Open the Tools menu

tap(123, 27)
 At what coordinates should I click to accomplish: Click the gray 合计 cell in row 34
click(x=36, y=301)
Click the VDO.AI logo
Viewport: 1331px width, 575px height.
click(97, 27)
==
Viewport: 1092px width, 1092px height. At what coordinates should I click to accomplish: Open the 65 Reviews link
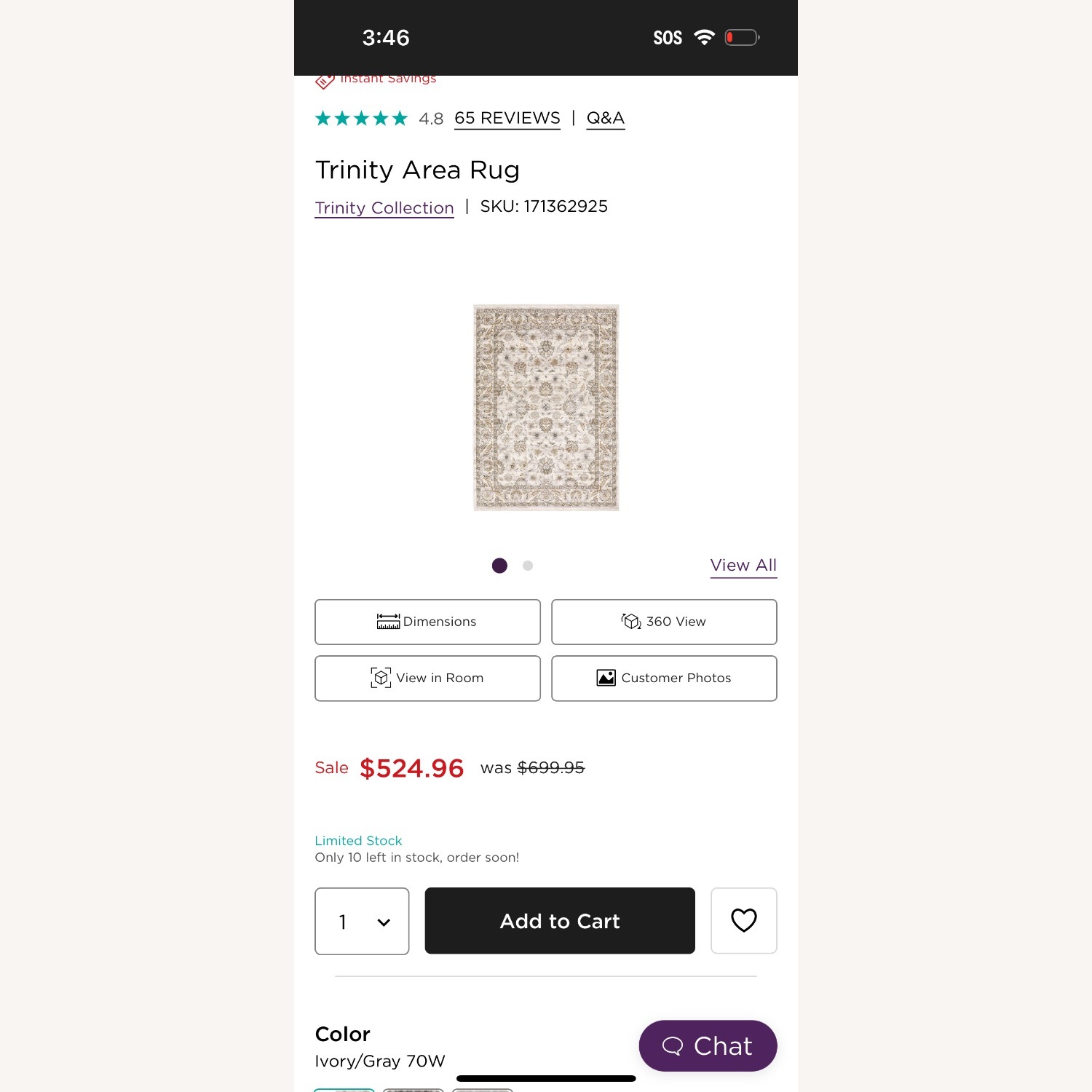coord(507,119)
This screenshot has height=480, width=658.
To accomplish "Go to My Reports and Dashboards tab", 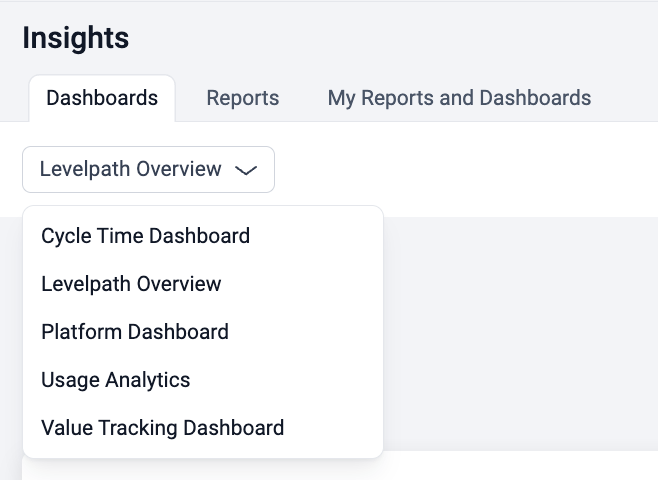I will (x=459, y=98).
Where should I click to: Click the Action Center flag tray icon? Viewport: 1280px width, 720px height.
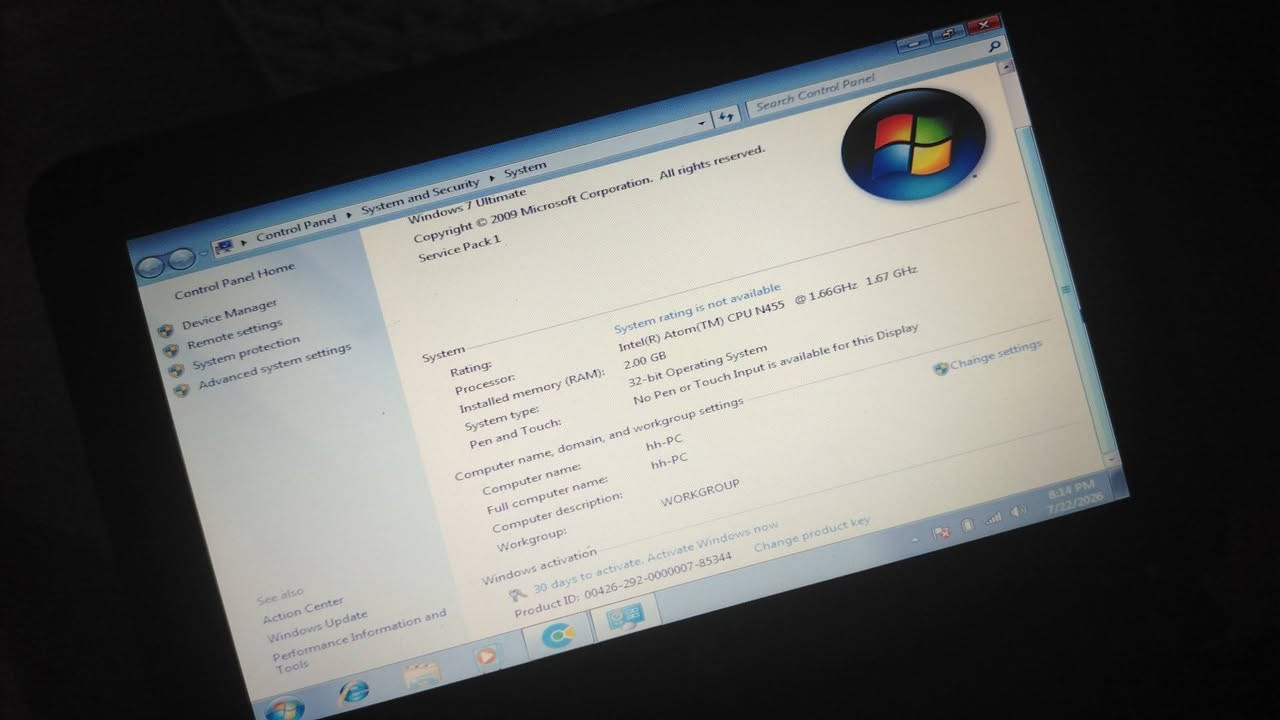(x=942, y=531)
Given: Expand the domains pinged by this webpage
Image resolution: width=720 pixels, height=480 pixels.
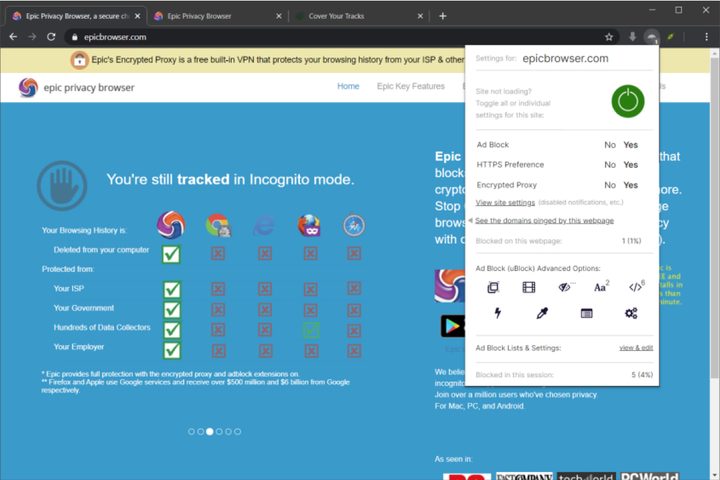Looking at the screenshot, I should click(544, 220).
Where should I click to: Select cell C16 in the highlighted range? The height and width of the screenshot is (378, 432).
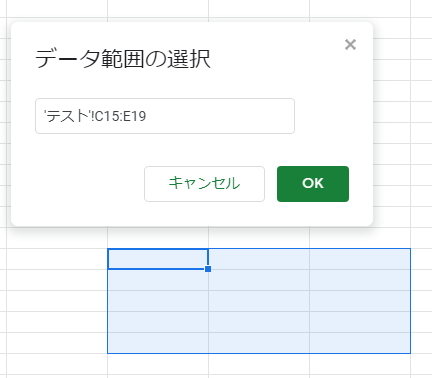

**What you should do**
Copy out the lines of data above, from the line containing "At what coordinates should I click to accomplish: Click" through the line containing "click(97, 27)", inclusive.

**Solution for this exercise**
 At what coordinates should I click to accomplish: Click the gray 合计 cell in row 34
click(x=36, y=301)
Click the VDO.AI logo
Viewport: 1331px width, 575px height.
click(97, 27)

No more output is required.